## Short problem:
Check each statement against the article on the Vancouver Olympic auction items, answering yes or no and quoting the words of the article that decide it. (a) The medal tray that sold for $5,000 held medals for the men's hockey team. (b) VANOC used eBay to sell items from the Games. (c) Marc Juteau advises buyers to treat 2010 Olympic pieces as an investment.
══ Document text ══
Vancouver Olympic puck nets $13,000 at auction
But collectors have.
A jersey worn by hockey player Sidney Crosby during a Team Canada game against Switzerland at the 2010 Winter Games has now sold for $35,100.
A puck from the overtime period of the gold medal hockey game is now in an Ohio resident's hands at the cost of $13,113.13
A tray that held the medals presented to the gold-medal winning women's hockey team sold for $5,000.
"To see the amount of bids on there per item and then the closing bid prices, it's certainly surprising to see in a very positive way," said Dennis Kim, director of merchandising for the Vancouver Olympic organizing committee, known as VANOC.
In addition to pucks and podiums, VANOC is using the online auction site eBay to sell artwork, replica tickets, mascots and even copies of their pitch book, including one signed by CEO John Furlong.
It went for $677.
"People really don't want to let go of the memories of the Games," said Kim.
For Olympic collectors, having such bounty so easily available online ends the era where they'd travel the world in search of artifacts from the biggest sporting festival in the world.
"The people who will buy the competitors' bibs and the medal trays and those types of museum-type objects are serious collectors," said Craig Perlow, who has been collecting all manner of Games materials since the 1976 Games in Montreal.
"They are not your casual collector who wants to buy a five-dollar pin on eBay. If those kinds of serious collectors can have more access to serious kinds of items, I'm all for it."
But with rapid access comes much higher prices.
Those looking to snap up pieces of 2010 Olympic history shouldn't necessarily view it as an investment, said Marc Juteau, president of Classic Auctions, a Quebec company that specializes in hockey.
"There's really big hype created right around the time of the event and as the hype goes down, the interest from other collectors goes down," he said.
"People are not ready to pay the same kind of money again a few years later."
In March, his company sold a signed puck from the legendary 1980 Olympic hockey match between the U.S. and the Soviet Union, known as the Miracle On Ice.
The puck was the one used to score the goal tying the game at the end of the first period. The U.S. went on to win the match 4-3.
The puck, which came framed with documentation, photographs and other tokens from the game, sold for $13,915.
═══
══ Data shown ══
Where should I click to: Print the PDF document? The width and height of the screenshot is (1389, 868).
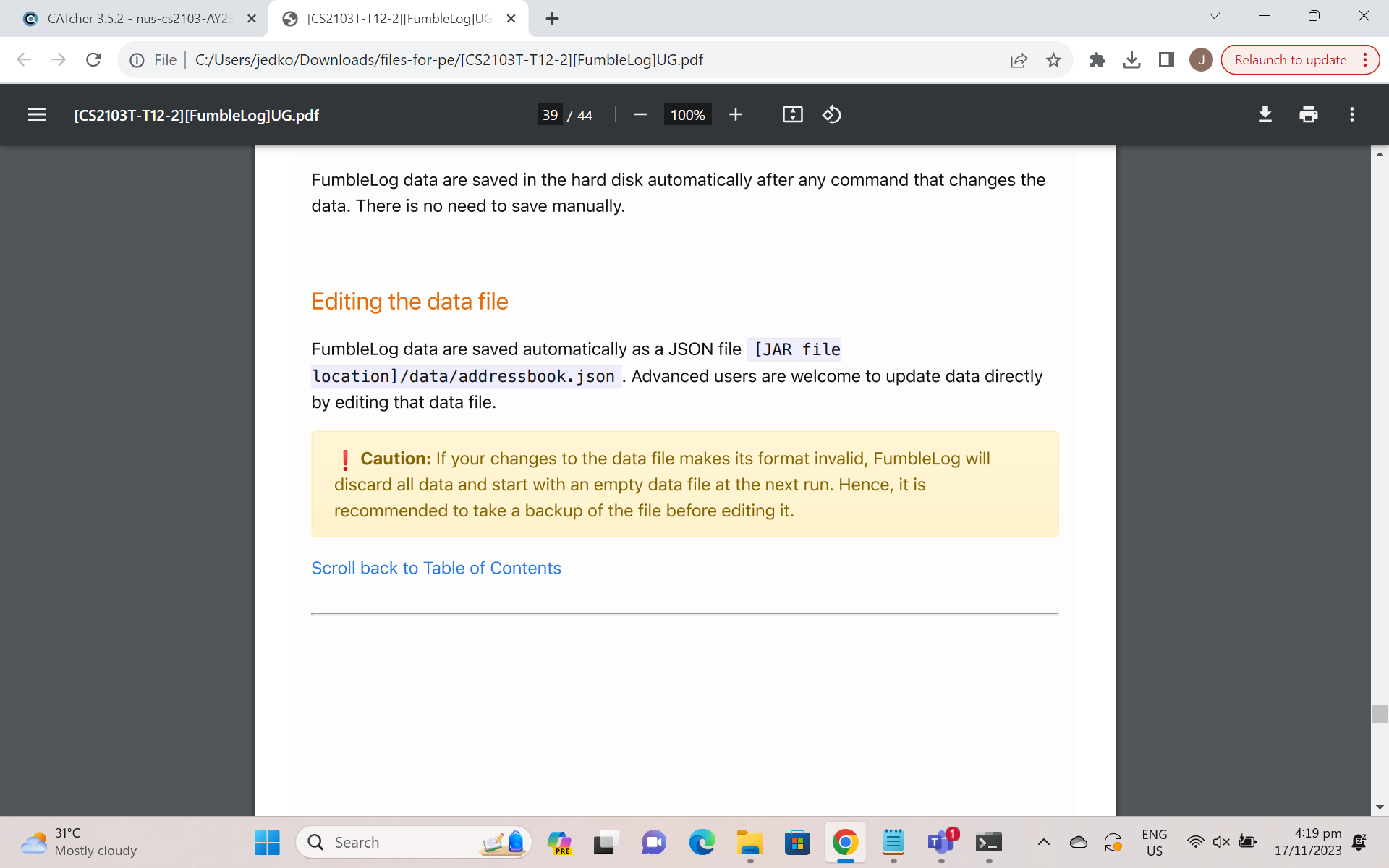(x=1308, y=114)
═══
## The result:
(a) No: "A tray that held the medals presented to the gold-medal winning women's hockey team sold for $5,000."
(b) Yes: "VANOC is using the online auction site eBay to sell artwork, replica tickets, mascots and even copies of their pitch book"
(c) No: "Those looking to snap up pieces of 2010 Olympic history shouldn't necessarily view it as an investment, said Marc Juteau"